Extract to read —
%%
Probability theory is an important tool in machine learning and artificial intelligence [36,37,38]. In artificial and machine learning applications, the aim is to design an intelligent machine which can perform a desired task after learning from the environment and the data. While performing a task, there may be many possible outcomes. Therefore, the machine learning model works on the basis of prediction, approximation and estimation using the data. Probability theory plays an important role in performing these important steps [39]. Likewise, the probability models developed in our work can be used for the analysis and prediction of the circuit behavior under component failure conditions. Specifically, these models can be employed for the prediction of the RL circuit’s transient response under the inductor failure conditions, as is also demonstrated in this work. Therefore, these models can be utilized in the development of machine learning algorithms, thereby paving way for additional applications of these models. To the best of our knowledge, no significant work has previously been done in the probabilistic modeling of RL circuit transient response. The symbols used in this article are listed in

Table 1. Symbols and notation.

Symbol	Description
a	Minimum value of L
b	Maximum value of L
$\mathbf{E}\left[X\right]$	Expected value of X
$F_X\left(x\right)$	CDF of random variable X
$f_X\left(x\right)$	PDF of random variable X
H	Henry
$I_o$	Current random variable
$i_L\left(0\right)$	Inductor current at $t=0$
$i_L\left(0^{-}\right)$	Inductor current just before $t=0$
$i_L\left(0^{+}\right)$	Inductor current just after $t=0$
$k_1$	First constant in circuit response
$k_2$	Second constant in circuit response
L	Inductance random variable
l	Arbitrary value of L
mA	Milli ampere
n	Constant multiplier of $\tau$
$P[X\le x]$	Probability of the event $X\le x$
R	Resistance
$R_T$	Thevenin equivalent resistance
$\mathbb{R}$	Set of real numbers
t	Time
$\tau$	Time constant
u	Substitution variable
V	Volt
$V_o$	Voltage random variable
$v_o$	Arbitrary value of random variable $V_o$
$v_o\left(t\right)$	Instantaneous voltage
$v_o\left(0\right)$	Voltage at $t=0$
$v_o(\infty )$	Voltage at $t=\infty$
$V_x$	Voltage at node x

.
%%
Stored records —
%%
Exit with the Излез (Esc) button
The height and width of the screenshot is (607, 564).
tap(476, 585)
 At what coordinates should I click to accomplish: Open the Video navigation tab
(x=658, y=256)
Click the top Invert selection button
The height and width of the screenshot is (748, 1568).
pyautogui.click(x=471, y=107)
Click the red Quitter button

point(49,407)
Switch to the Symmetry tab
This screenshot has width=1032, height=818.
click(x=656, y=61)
%%
%%
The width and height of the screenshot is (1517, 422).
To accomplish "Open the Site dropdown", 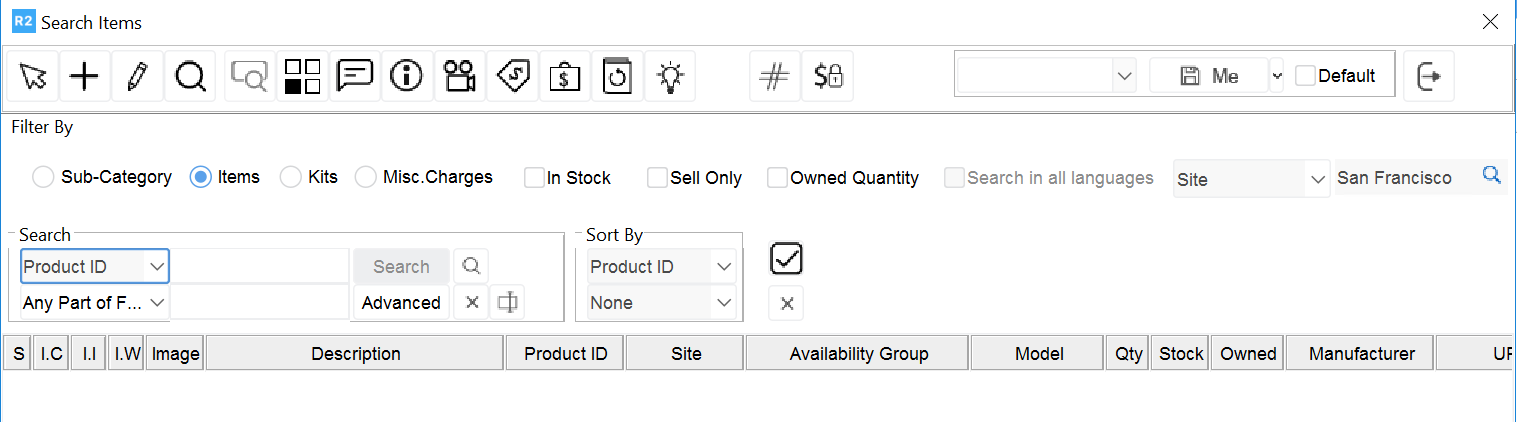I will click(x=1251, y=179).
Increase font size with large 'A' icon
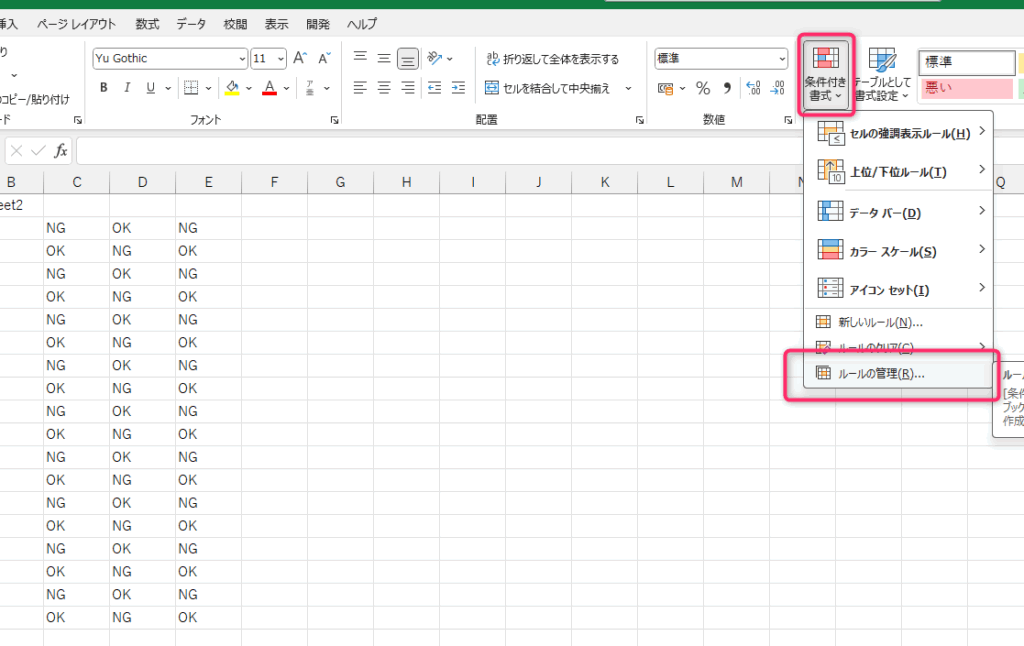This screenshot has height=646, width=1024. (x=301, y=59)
%%
%%
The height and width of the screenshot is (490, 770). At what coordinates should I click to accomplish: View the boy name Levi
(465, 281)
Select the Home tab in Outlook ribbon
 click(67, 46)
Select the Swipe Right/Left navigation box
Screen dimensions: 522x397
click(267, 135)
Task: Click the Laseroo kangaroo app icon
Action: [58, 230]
%%
Goal 1 —
Reproduce, without any changes, the entries from the line containing "Switch to the Symmetry tab" through the line containing "click(x=656, y=61)", including both of those lines.
Goal 2 —
Extend the passage on probabilistic modeling of RL circuit transient response, picking up right after its final line.

Final result 1 —
Switch to the Symmetry tab
This screenshot has width=1032, height=818.
click(x=656, y=61)

Final result 2 —
2. RL Circuit Response

To best demonstrate our probabilistic analysis of the exponentially decaying transient response of an RL circuit, we consider the example RL circuit shown in Figure 1. All the elements in the circuit are considered to be ideal. The values of the characteristic parameters of the circuit elements are known and are labeled. However, the inductance of the inductor L1 is shown as L henries (H), as it is known only to fall within a certain continuous interval, and the exact value of the inductance is not known due to a fault. All values of the inductance in the continuous interval are equally probable. Moreover, the random value of inductance, once assigned, does not vary during the transient response. It is to be noted that the value of a working component may follow a normal distribution due to manufacturing tolerance. However, under failure conditions, the component value may follow a uniform distribution rather than a normal distribution. Switch S1 is closed, and the circuit is in a steady state. The switch is opened at $t=0$, so that a transient occurs. After the transient is over, the circuit reaches a new steady-state condition. In this section, we perform preliminary work, and derive an expression for the RL circuit response in terms of the voltage $v_o\left(t\right)$ after switch S1 is opened. We subsequently use this response analysis for the derivation of the probability distribution of the transient response in Section 3.

In general, the voltage response of the RL circuit, shown in Figure 1 is given by

$$\begin{array}{c}\hfill v_o\left(t\right)=k_1+k_2{e}^{-\frac{t}{\tau }},\end{array}$$

(1)

where $k_1$, $k_2$ and $\tau$ are constants, and $\tau >0$. Moreover,

$$\begin{array}{c}\hfill k_1=v_o(\infty ),\end{array}$$

(2)

$$\begin{array}{c}\hfill k_2=v_o\left(0\right)-v_o(\infty ),\end{array}$$

(3)

$$\begin{array}{c}\hfill \tau =\frac{L}{R_T},\end{array}$$

(4)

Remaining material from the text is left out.